## Directions
Reproduce exactly the line with "This screenshot has width=401, height=245." and every line that follows it below, up to and including the last one. Do not include pictures or anything else.

(Collected data)
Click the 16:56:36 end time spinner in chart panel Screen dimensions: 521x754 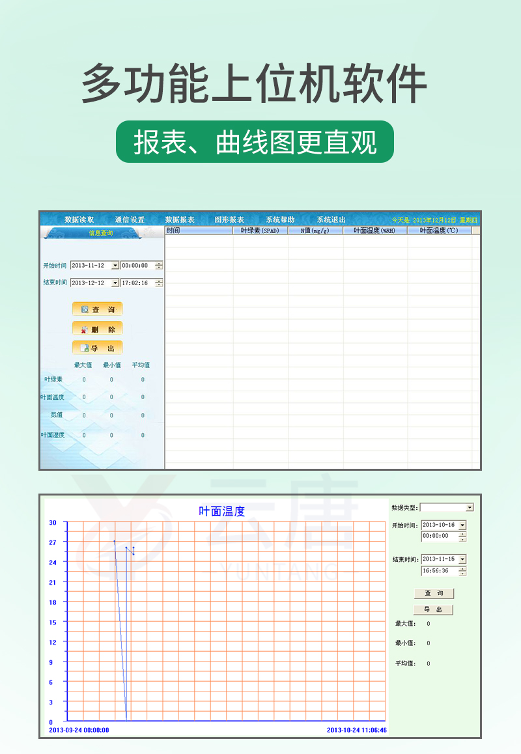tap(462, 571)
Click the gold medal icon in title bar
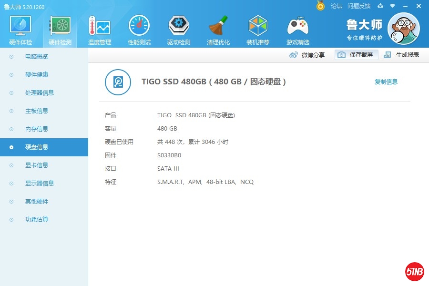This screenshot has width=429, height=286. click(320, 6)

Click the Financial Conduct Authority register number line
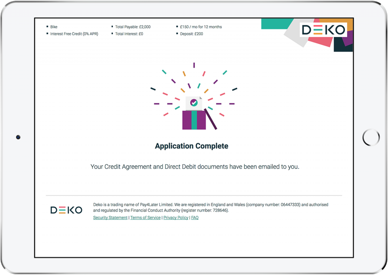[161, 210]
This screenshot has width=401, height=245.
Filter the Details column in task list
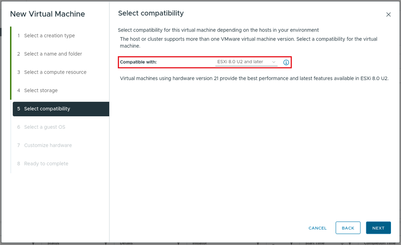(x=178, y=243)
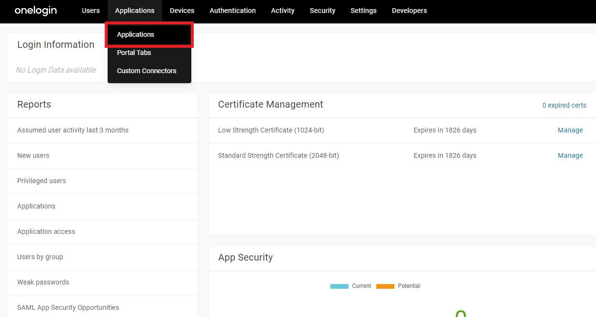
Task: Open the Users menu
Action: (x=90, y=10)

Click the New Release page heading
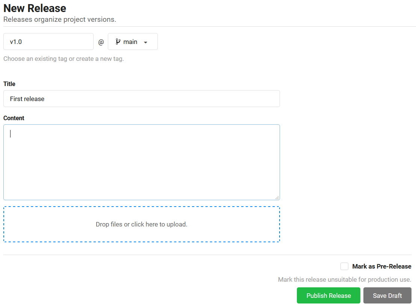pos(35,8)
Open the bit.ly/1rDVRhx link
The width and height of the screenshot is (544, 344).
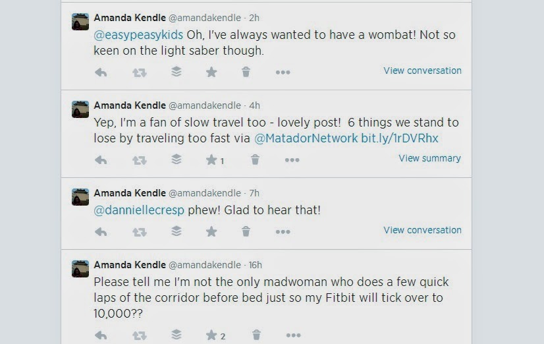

## Task answer
This screenshot has width=401, height=245.
Filter the Details column in task list
(x=178, y=243)
Task: Open the Users menu
Action: (x=90, y=10)

Click the New Release page heading
pos(35,8)
Open the bit.ly/1rDVRhx link
The width and height of the screenshot is (544, 344).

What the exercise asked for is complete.